Et puis n’oubliez pas non plus : quand on quitte le Service public, c’est avec ordre express de ne jamais y remettre les pieds…
Mon cas est un peu exceptionnel, j’en conviens, mais il est d’autres situations qui y ressemblent. Beaucoup de médecins retraités ne demanderaient qu’à prolonger en activité réduite. Mais alors même cas de figure : L’URSSAF, La CARMF, les impôts. J’en soigne, des personnels attachés à ces nobles institutions. Sans aller jusqu’à pleurer ensemble, nous nous demandons parfois où nous allons, à multiplier ainsi les dispositions contradictoires. Dont les patients font les frais. Dispositions contradictoires dont la plus belle pourrait être celle-ci : « il vous est très explicitement ordonné d’avoir un médecin traitant, un médecin référent » « Bon d’accord j’en voudrais un » « ça, c’est pas notre affaire, débrouillez-vous » Oh ! La galère « Il y en a pas un qui a ait voulu me prendre » voilà ce que l’on entend parfois. Parfois tout de même les choses s’améliorent de façon inattendue. Dans un joli village près de Brive est venue s’installer une généraliste roumaine dont les clients sont très contents. Et qui doit être aussi très contente de ses clients puisqu’elle a décidé de faire venir de Roumanie et un dentiste et un kinésithérapeute. Et le dit village vit maintenant dans une quiétude apaisée Ah si le modèle pouvait se généraliser.
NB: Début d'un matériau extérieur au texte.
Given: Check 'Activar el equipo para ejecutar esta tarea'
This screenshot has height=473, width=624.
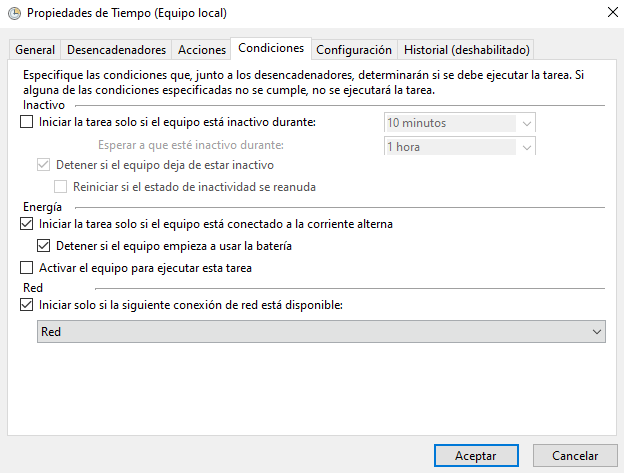Looking at the screenshot, I should 27,268.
Pour en revenir à mon cas : comment vais-je m’en tirer ? En travaillant en 2023 à mi-temps. Quinze jours à Brive, quinze jours à Paris. Et comment en travaillant à mi-temps vais-je voir plus de malades ? D’abord en réduisant la durée d’une consultation. Je passerai de 20 minutes à 15. Ensuite en prenant le prix le plus bas possible pour arriver le moins vite possible au chiffre couperet. Et après, si j’y arrive ? Eh bien je ferai comme pour la fin 2022 : toutes les consultations seront gratuites… ce qui gêne beaucoup de patients qui, c’est vrai, par compassion seraient tout prêts à me glisser un dessous de table…. Mais non, c’est non ! Cela dit, en écrivant ces dernières lignes une angoisse soudain m’étreint : et si le Conseil de l’Ordre des médecins apprenait ça, ne serais-je pas poursuivi pour concurrence déloyale ? Déjà j’en tremble. Aussi vous demanderai-je de ne pas trop ébruiter mes propos. Sinon plus même de mi-temps ?
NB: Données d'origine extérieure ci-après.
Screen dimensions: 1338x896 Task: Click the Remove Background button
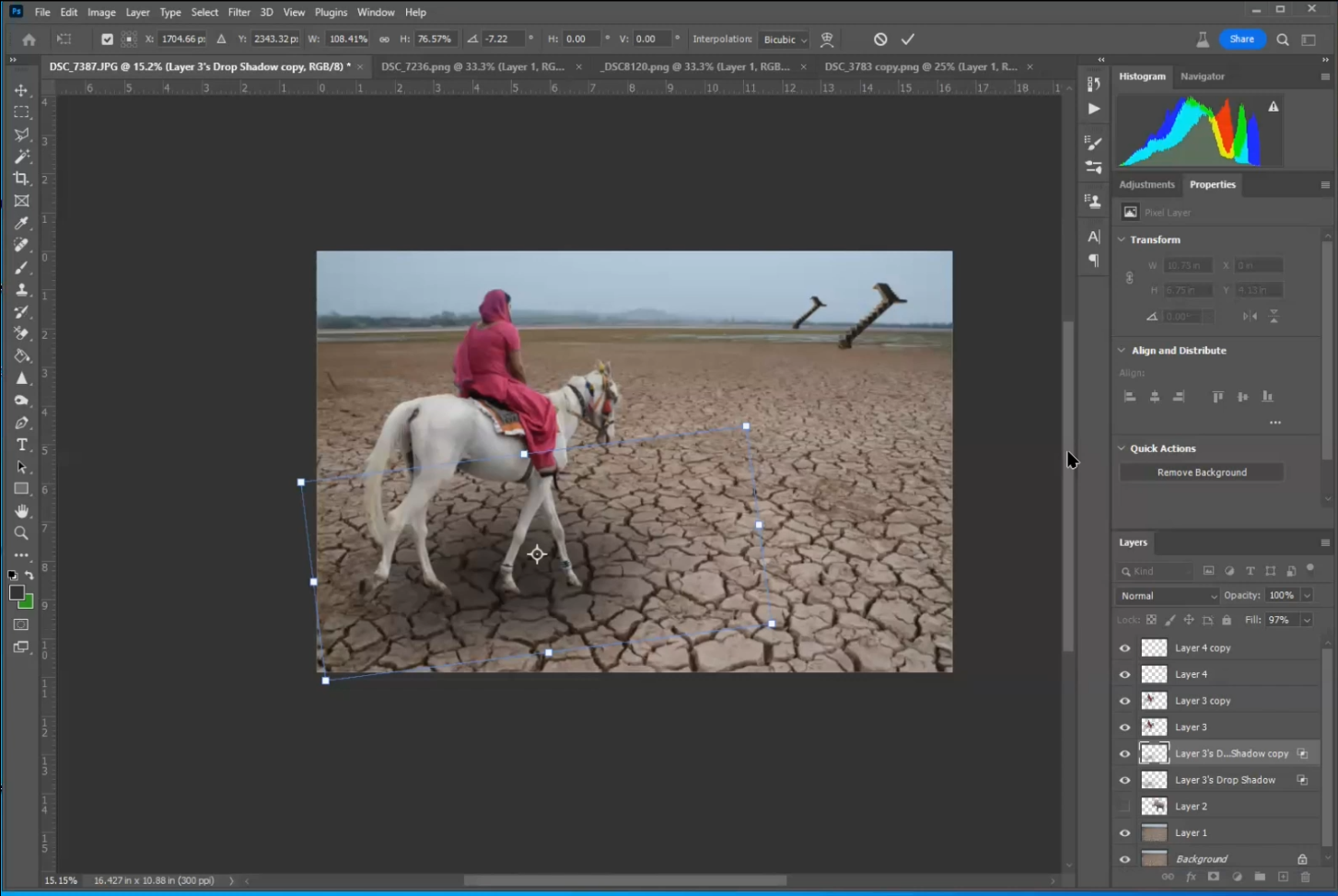click(1202, 472)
J’en ris… j’en pleure. Et je m’interroge sur ce qui nous manque pour retrouver la voie du simple bon sens. Et je sais bien ce qui manque : de grandes consciences médicales comme il en était autrefois.
La Covid nous a montré que pantoufler dans des Commissions en donnant le spectacle médiatisé de la fatuité et de l’esprit de vaine querelle conduisait et à des impasses et à désorienter le public. Il est grand temps que la Médecine reprenne de la hauteur. Espérons.